● **PROBLEM**
Answer these questions from the regulation and compliance theme guide below:
1. Which book is the theme based on, and who wrote it?
2. Which five decisions should the evidence support?
3. What kinds of audit-ready evidence does the guide name?

____ SELECTED EXTRACT

---
name: tai-theme-regulation-compliance-and-legal-readiness
description: 'Use the Testing AI theme Regulation, Compliance, and Legal Readiness to plan, review, or teach related AI quality work. Applies concepts and techniques from the book to testing AI, AI-generated software, and non-deterministic systems when relevant.'
---

# Regulation, Compliance, and Legal Readiness

Skill name: `tai-theme-regulation-compliance-and-legal-readiness`

Based on **Testing AI: Engineering Confidence in AI Systems** by **Jason Arbon**.

## Theme Purpose

Use these approaches when turning AI laws, policies, public claims, guardrails, governance obligations, and future dynamic-product risks into testable controls, compliance evidence, audit trails, and release decisions.

Apply these concepts when testing AI, AI-generated software, model-backed features, agents, search, chatbots, RAG systems, generated code, dynamic interfaces, or other software whose behavior can vary across runs, users, data, tools, or time.

## How To Use This Theme

- Identify the behavior, capability, risk, or release decision being evaluated.
- Choose the relevant concepts below and turn them into concrete eval cases, samples, traces, checks, rubrics, metrics, or release gates.
- Prefer evidence that supports a decision: ship, canary, hold, rollback, or collect more samples.
- Report by slices and severe failures when averages hide risk.
- Preserve enough evidence that another person or agent can understand what was tested, how it was measured, and why the recommendation follows.

## Concepts And Techniques To Apply

- Turn laws, policies, commitments, claims, guardrails, and governance obligations into testable controls.
- Collect audit-ready evidence: risk classification, documentation, transparency, bias tests, monitoring, logging, and human oversight.
- Test guardrails, compliance boundaries, data handling, model provenance, and release approvals.
- Plan for dynamic-product futures where interfaces, APIs, generated workflows, and token exchanges require continuous validation.

## Reporting Guidance

- State what was tested and what population the evidence represents.
- Explain uncertainty, missing coverage, severe failures, and known blind spots.
- Connect findings to a concrete decision or next action.
- Use topic-specific chapter skills only when deeper detail is needed; this theme skill should stand alone as practical guidance.

________
____ DATASET ENTRIES

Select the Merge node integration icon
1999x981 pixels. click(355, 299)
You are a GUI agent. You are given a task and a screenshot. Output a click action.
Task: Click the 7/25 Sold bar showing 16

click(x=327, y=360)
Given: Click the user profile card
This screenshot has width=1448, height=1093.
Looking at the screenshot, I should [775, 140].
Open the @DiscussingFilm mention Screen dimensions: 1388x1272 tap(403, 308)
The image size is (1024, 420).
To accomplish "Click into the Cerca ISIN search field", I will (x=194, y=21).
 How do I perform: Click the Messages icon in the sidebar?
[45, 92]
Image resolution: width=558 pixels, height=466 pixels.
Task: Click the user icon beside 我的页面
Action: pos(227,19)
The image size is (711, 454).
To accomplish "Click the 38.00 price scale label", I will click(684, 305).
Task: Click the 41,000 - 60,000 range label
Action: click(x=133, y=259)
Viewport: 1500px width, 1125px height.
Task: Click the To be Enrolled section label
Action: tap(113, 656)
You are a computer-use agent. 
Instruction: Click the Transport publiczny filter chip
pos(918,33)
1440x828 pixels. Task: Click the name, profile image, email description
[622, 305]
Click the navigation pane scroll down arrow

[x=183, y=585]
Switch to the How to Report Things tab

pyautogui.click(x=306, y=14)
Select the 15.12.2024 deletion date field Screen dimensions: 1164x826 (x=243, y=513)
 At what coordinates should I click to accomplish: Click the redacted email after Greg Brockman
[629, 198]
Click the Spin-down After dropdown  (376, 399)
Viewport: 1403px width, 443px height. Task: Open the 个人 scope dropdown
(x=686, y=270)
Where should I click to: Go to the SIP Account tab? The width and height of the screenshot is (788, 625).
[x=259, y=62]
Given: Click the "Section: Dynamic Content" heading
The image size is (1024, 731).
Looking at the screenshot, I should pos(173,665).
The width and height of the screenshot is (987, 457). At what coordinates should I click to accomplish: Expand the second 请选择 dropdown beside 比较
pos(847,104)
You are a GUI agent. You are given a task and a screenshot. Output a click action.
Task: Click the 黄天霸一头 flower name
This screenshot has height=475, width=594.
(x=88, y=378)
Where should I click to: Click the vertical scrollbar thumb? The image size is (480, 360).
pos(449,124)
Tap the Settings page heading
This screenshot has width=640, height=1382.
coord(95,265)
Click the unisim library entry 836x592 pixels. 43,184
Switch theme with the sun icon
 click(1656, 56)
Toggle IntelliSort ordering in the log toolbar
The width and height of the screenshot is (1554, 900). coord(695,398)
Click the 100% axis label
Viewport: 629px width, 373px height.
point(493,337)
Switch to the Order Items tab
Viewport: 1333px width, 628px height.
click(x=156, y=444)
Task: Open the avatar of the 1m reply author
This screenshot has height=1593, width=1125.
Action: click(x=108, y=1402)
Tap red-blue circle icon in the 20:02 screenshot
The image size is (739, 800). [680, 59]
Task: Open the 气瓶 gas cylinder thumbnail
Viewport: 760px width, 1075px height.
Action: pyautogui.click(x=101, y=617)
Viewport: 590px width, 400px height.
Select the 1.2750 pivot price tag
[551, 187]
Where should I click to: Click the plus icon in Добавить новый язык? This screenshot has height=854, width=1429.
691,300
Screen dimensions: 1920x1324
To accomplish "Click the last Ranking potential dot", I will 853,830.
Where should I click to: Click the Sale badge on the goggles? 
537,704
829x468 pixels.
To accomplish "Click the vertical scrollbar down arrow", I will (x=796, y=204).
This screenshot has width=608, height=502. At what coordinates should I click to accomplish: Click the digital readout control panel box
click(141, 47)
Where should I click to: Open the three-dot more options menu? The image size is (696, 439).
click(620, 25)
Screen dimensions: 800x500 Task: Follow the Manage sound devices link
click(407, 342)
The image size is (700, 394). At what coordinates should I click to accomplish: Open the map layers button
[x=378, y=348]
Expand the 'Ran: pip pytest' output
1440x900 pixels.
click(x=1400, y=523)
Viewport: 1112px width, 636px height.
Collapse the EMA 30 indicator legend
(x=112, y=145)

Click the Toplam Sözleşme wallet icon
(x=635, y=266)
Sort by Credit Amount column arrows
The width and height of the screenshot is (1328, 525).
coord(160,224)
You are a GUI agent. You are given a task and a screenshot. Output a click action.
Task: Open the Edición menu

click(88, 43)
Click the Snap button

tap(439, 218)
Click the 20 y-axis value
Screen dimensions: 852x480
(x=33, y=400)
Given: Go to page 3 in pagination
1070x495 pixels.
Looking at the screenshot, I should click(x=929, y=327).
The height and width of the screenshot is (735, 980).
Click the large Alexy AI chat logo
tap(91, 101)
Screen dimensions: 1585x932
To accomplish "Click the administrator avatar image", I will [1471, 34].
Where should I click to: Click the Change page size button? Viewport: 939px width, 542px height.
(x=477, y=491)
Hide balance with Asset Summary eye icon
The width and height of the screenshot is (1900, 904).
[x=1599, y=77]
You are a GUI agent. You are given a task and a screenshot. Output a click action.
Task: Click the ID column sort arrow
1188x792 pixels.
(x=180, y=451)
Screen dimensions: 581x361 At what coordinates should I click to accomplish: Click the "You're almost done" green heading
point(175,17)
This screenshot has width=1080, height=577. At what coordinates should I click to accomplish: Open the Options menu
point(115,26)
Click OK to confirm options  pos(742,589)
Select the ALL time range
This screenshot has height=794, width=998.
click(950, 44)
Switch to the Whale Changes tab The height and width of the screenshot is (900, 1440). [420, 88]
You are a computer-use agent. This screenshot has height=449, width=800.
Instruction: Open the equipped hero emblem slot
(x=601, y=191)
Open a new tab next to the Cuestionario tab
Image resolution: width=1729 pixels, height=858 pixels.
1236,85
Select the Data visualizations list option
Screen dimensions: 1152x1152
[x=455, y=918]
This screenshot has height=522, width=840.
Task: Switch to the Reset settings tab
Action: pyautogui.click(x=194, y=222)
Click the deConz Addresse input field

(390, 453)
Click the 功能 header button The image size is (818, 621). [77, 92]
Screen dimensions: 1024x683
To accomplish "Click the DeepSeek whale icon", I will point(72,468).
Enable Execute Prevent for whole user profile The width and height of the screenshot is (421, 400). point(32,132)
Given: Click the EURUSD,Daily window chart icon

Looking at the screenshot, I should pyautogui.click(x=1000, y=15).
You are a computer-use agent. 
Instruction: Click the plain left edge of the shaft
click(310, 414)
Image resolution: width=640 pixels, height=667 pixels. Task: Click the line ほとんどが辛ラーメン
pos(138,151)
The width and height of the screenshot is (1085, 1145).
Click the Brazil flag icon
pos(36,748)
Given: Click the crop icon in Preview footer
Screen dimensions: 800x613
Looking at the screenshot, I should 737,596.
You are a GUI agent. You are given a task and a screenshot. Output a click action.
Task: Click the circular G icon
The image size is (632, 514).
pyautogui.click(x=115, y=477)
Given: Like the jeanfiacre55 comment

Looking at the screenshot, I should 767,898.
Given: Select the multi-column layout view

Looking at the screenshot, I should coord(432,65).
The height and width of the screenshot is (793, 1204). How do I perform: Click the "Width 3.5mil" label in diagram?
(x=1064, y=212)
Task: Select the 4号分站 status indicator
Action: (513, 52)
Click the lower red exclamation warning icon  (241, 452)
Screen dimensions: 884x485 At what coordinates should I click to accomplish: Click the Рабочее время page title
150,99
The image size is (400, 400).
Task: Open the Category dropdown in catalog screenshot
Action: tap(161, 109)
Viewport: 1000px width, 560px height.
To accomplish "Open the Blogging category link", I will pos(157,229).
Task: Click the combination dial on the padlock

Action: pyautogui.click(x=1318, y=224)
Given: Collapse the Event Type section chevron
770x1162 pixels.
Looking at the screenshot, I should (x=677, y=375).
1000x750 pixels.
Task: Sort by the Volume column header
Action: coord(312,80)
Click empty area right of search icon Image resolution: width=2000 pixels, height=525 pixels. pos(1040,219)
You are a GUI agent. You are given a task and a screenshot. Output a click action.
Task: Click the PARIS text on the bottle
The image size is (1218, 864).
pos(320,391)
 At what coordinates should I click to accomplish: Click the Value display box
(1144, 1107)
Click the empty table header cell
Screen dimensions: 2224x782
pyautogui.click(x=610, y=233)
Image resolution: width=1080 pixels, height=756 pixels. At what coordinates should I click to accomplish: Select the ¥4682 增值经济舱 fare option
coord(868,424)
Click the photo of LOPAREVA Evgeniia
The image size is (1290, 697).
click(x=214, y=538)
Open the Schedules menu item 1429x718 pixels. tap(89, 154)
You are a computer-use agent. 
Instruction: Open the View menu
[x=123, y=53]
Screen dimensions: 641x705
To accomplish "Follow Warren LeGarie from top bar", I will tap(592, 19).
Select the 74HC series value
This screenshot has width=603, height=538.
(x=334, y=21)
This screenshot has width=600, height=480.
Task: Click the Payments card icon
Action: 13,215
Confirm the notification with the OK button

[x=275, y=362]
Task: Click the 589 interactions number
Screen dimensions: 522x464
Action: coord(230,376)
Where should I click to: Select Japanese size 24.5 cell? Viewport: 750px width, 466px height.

________

● **ANSWER SECTION**
1. *Testing AI: Engineering Confidence in AI Systems*, by Jason Arbon.
2. Ship, canary, hold, rollback, or collect more samples.
3. Risk classification, documentation, transparency, bias tests, monitoring, logging, and human oversight.